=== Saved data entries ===
= = = =

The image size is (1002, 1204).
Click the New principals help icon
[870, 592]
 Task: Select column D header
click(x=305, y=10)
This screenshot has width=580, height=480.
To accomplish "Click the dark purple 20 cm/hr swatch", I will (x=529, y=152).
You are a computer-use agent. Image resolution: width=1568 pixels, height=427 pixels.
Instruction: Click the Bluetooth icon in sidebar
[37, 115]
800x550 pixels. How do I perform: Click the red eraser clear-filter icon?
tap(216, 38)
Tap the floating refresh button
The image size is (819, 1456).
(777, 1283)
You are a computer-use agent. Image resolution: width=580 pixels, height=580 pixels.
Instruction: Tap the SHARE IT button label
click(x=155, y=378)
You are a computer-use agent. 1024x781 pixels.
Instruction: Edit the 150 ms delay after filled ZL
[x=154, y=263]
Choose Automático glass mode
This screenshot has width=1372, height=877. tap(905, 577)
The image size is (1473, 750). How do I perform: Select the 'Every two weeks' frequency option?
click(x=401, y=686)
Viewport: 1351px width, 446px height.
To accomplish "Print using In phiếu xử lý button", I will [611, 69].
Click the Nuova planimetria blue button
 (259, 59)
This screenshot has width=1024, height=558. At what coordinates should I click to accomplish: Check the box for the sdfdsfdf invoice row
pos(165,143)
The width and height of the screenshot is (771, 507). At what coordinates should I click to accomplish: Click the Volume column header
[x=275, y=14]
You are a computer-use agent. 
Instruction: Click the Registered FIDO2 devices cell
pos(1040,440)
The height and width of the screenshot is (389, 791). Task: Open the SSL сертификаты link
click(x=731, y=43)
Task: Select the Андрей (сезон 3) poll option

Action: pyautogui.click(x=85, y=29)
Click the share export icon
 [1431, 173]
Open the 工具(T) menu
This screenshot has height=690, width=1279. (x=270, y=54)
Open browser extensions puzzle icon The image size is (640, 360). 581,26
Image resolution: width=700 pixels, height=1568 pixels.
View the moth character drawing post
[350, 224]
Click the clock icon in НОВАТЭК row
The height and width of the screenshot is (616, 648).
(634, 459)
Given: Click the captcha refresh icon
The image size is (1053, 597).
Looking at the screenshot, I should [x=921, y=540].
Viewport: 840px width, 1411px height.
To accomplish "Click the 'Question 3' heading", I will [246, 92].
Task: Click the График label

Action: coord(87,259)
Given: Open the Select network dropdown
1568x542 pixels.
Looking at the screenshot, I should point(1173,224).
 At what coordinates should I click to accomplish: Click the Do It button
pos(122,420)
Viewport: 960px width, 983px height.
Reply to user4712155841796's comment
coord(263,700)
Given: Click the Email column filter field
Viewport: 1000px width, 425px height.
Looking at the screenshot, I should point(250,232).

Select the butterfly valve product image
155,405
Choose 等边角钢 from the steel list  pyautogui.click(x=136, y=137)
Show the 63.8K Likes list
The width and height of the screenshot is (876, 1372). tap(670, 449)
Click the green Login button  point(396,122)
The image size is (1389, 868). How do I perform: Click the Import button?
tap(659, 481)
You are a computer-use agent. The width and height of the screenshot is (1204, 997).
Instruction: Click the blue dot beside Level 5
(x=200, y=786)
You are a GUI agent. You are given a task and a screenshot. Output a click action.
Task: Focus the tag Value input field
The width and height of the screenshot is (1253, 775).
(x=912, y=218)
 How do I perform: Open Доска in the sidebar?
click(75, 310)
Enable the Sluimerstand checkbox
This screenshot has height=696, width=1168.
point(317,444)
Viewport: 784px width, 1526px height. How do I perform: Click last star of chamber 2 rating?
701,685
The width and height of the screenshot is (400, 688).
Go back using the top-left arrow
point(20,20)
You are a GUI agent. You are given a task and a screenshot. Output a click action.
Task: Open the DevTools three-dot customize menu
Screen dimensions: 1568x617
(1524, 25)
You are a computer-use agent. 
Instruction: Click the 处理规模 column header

= = = =

=== Problem statement ===
Take the line above containing "At what coordinates should I click to accomplish: Click the Do", the line containing "Click the green", and all lines in between, and copy them exactly without anything else.

=== Solution for this exercise ===
 At what coordinates should I click to accomplish: Click the Do It button
pos(122,420)
Viewport: 960px width, 983px height.
Reply to user4712155841796's comment
coord(263,700)
Given: Click the Email column filter field
Viewport: 1000px width, 425px height.
Looking at the screenshot, I should point(250,232).

Select the butterfly valve product image
155,405
Choose 等边角钢 from the steel list  pyautogui.click(x=136, y=137)
Show the 63.8K Likes list
The width and height of the screenshot is (876, 1372). tap(670, 449)
Click the green Login button  point(396,122)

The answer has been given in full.